De Indiase auteur K.M. Panikkar schrijft in zijn veel geprezen boek Malabar and the Portuguese over de opdracht het pel­grimsschip in brand te steken: `This is an typical example of the inhuman and almost demoniacal cruelty of the Portuguese adventu­rers, and we shall meet with many more as the story progresses. What is astonis­hing is that the Portugu­ese histori­ans have no word of disproval for this horrible and cruel massacre, and even Camoëns passes the inci­dent without mention.’ `apparently not thinking that this (butche­ry) added to the glory of Gama’, voegt Ravenstein hieraan toe.

De door Panikkar bedoelde historici zijn naast Correia, wiens lezing hiervoor geresumeerd is, Barros, Osorio en San Roman. Osorio zegt dat het pelgrimsschip behoort aan de sultan van Egypte en niet aan Calicut en dat het op weg is van Calicut naar de Rode Zee, waarmee het optreden van Vasco da Gama nog ongerecht­vaardi­ger is.
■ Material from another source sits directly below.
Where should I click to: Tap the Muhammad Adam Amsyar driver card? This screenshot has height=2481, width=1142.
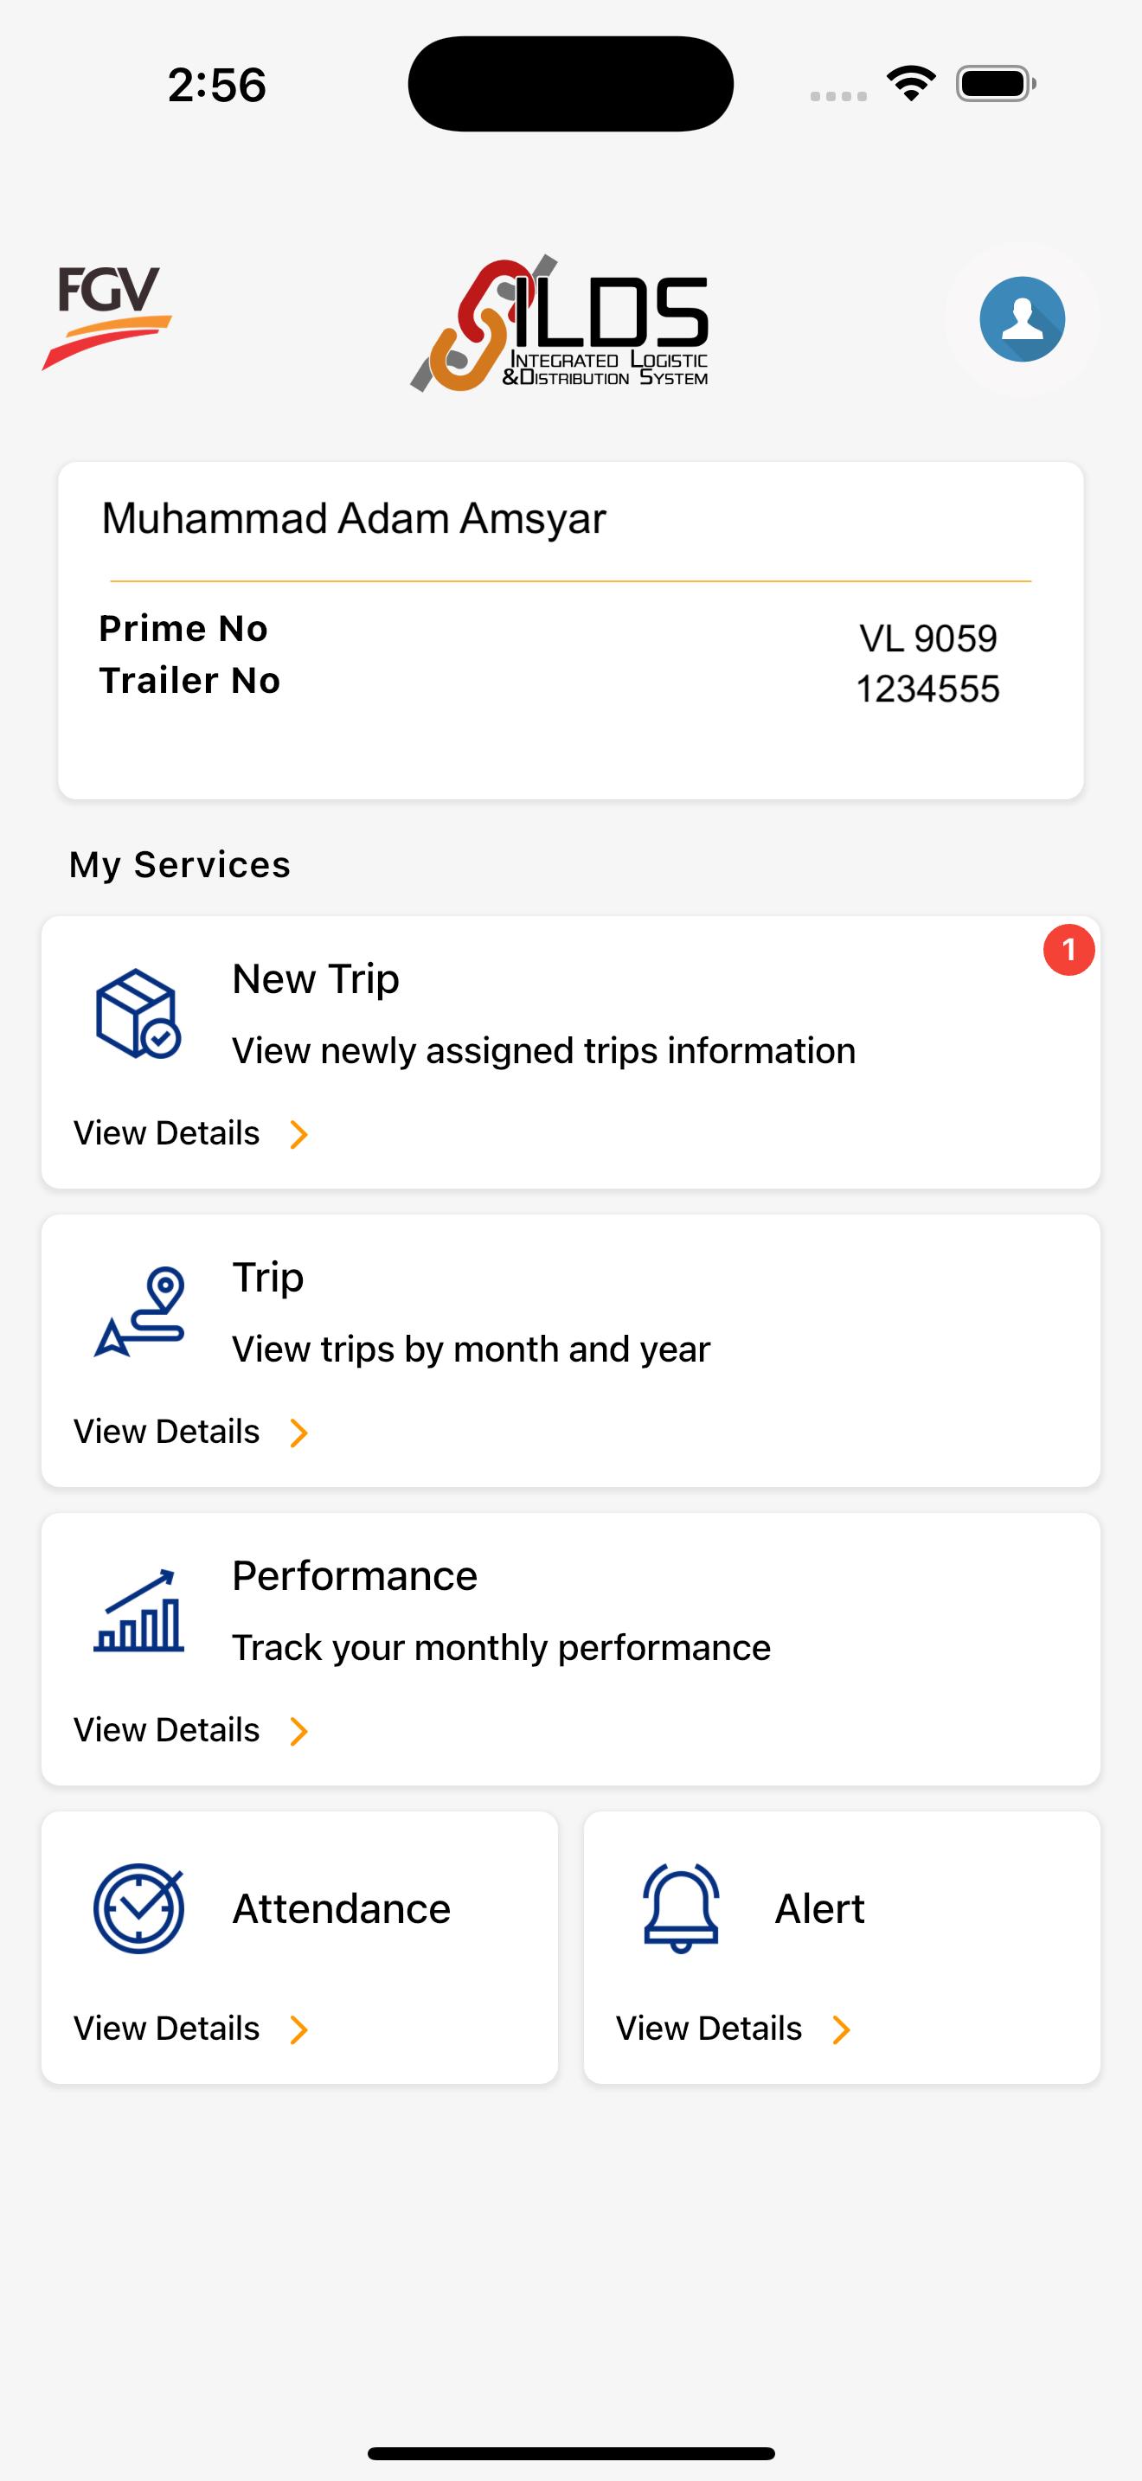point(571,631)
Deze lezing zou verklaren waarom de sultan van Egypte zich bij de paus beklaagt over het optreden van de Portugezen in de Indische Oceaan. Barros geeft een zeer gedetailleerde lezing van het gebeurde. Het zou zich voorgedaan hebben bij Mount Dely, nadat Vasco da Gama een vre­desaanbod van de zamorin had afgeslagen. Het bewuste pel­grims­schip, de Merim, is het eerste van een aantal pelgrimssche­pen dat in Calicut wordt terugverwacht. Barros vermeldt dat de kapitein, tevens de factor, van de Merim de ramp heeft ge­tracht af te wenden door Da Gama goud, zilver, brokaat en zijde ter waarde van 12.000 cruzados aan te bieden. Da Gama reageert op het aanbod door opdracht te geven de aangeboden kostbaarheden aan factor Diogo Fernan­des Correa te overhandigen en de Merim verder leeg te plunderen. Om het schip zonder gevaar voor de eigen schepen in brand te kunnen ste­ken, krijgen Estêvão da Gama en Diogo Fernandes Correa opdracht de Merim verder uit de kust te slepen. Barros zegt dat twintig kinderen en de gebochelde loods van de Merim worden gered. Osorio heeft het over enkele kinderen en San Roman schrijft dat de geredde kinderen worden gedoopt en aan het klooster in Belém worden aangeboden, waar zij de `Koningin van de Engelen’ eeuwig mogen dienen.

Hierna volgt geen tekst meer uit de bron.